:: What this task involves ::
With the pictures omitted, print exactly the lines below, from the one containing "573x576 pixels." through the one containing "the plus icon", and nothing else.

:: Records from a collection ::
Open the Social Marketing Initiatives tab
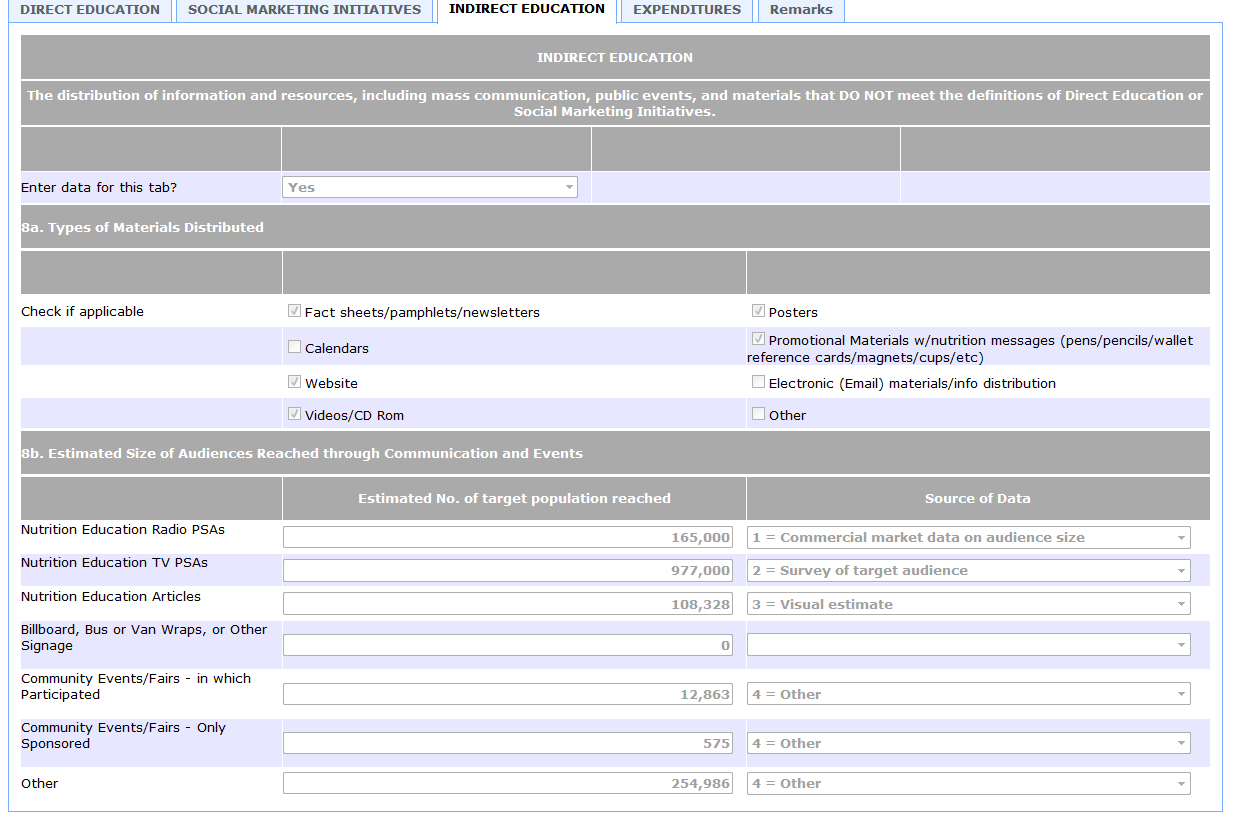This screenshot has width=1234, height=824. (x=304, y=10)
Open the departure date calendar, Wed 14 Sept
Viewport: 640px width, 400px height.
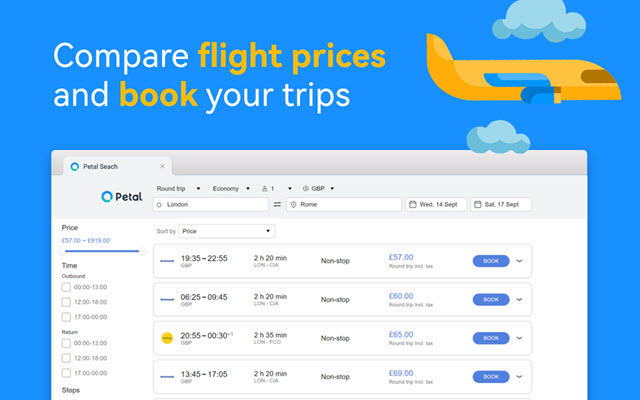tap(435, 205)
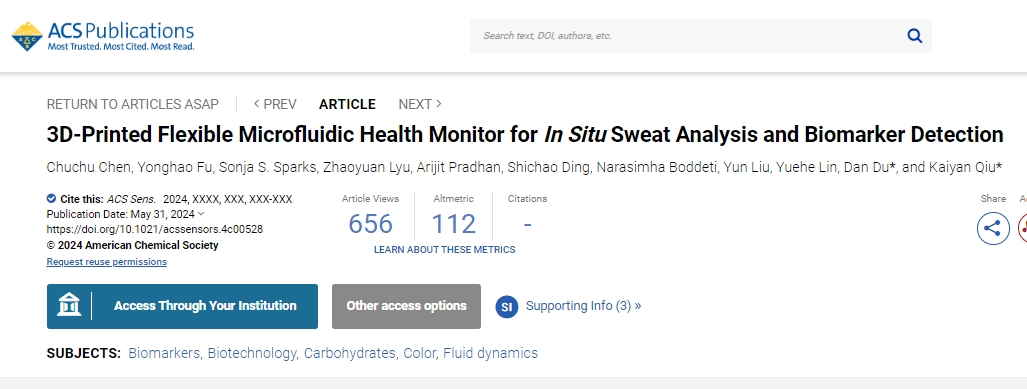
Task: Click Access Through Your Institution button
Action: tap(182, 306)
* * *
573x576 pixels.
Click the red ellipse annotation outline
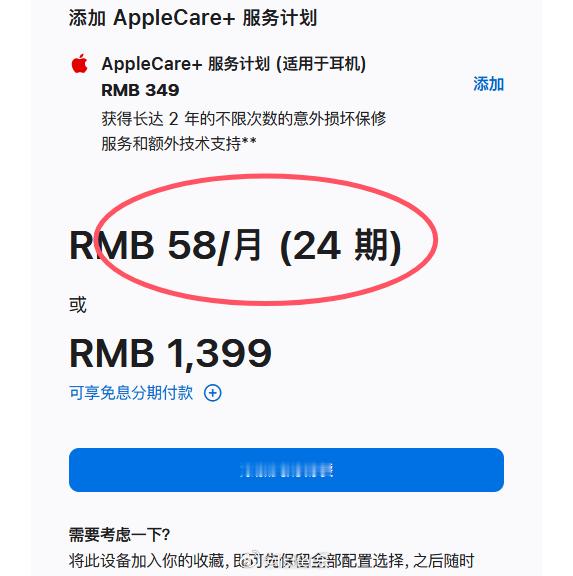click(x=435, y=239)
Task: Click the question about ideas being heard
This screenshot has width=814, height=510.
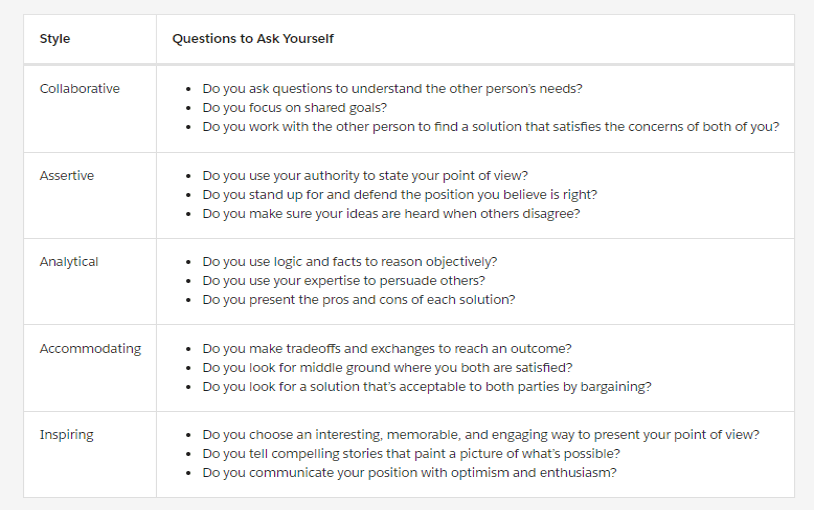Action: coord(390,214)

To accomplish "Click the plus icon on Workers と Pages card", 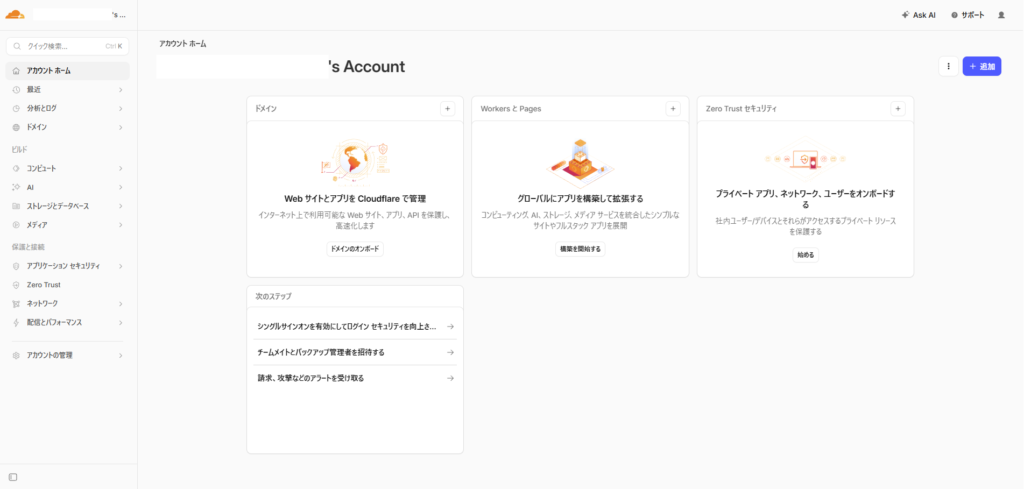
* * *
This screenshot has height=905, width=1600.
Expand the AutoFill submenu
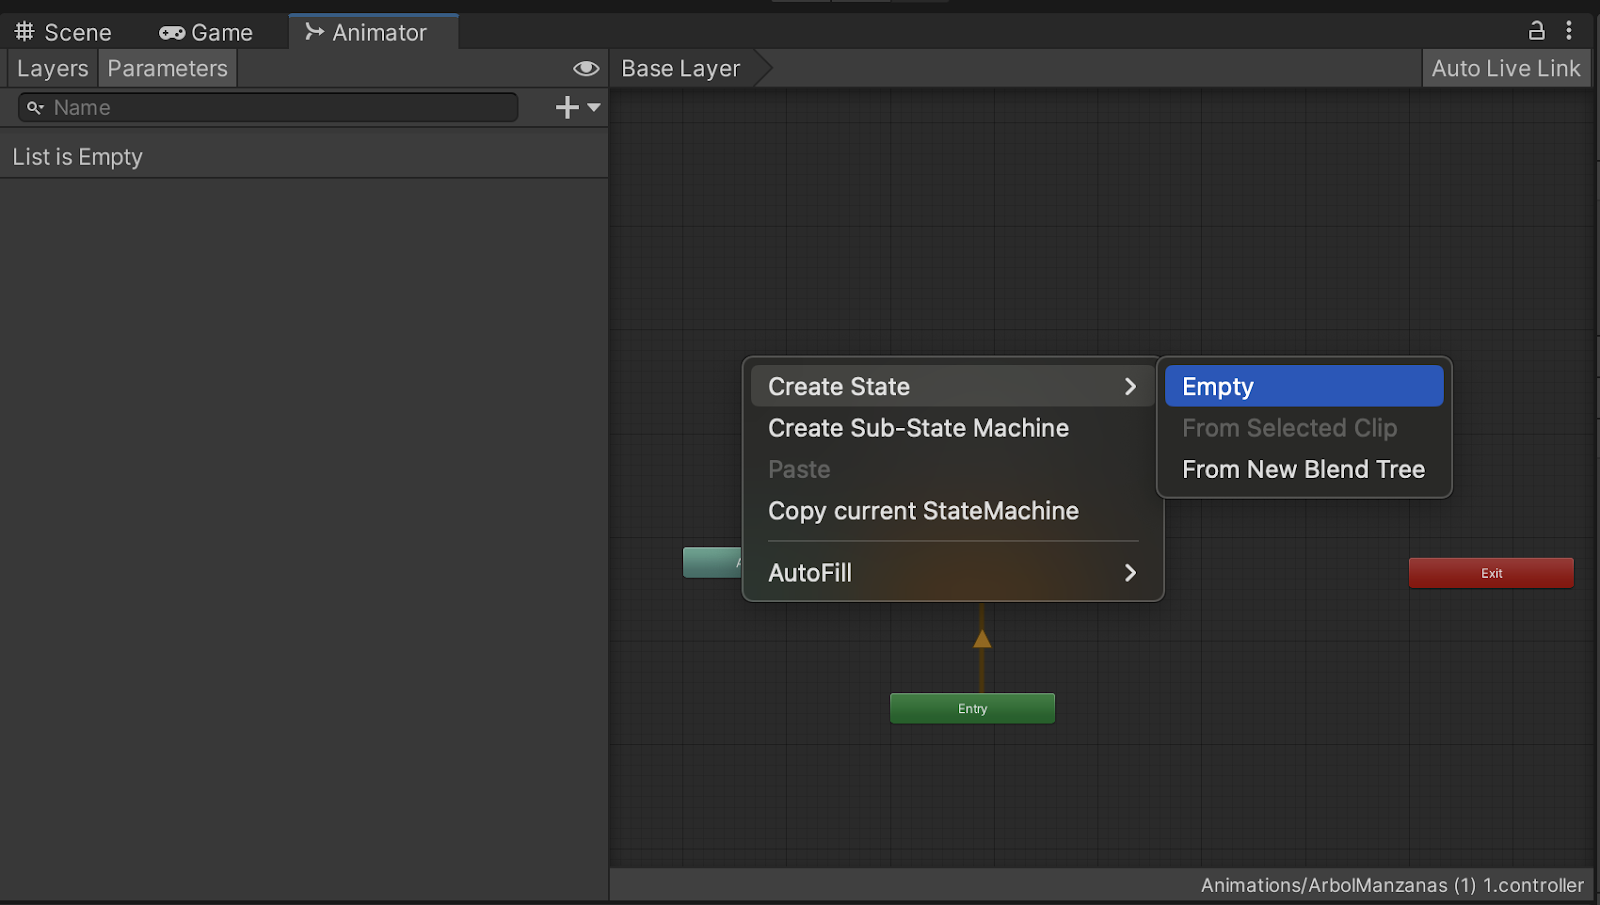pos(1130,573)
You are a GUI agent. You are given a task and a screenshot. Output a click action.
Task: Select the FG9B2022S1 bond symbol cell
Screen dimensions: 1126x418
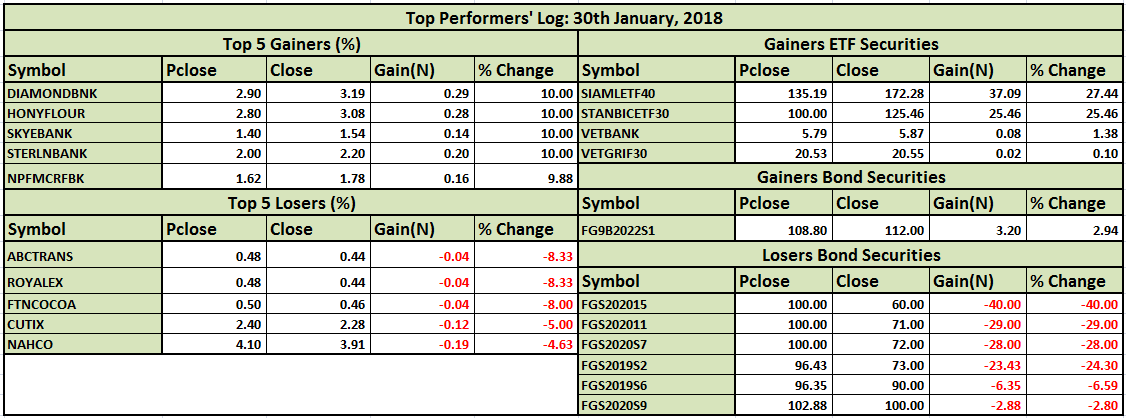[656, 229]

:: Output ::
573x576 pixels.
Click the red ellipse annotation outline
click(x=435, y=239)
Task: Click the question about ideas being heard
This screenshot has width=814, height=510.
Action: coord(390,214)

To accomplish "Click the plus icon on Workers と Pages card", 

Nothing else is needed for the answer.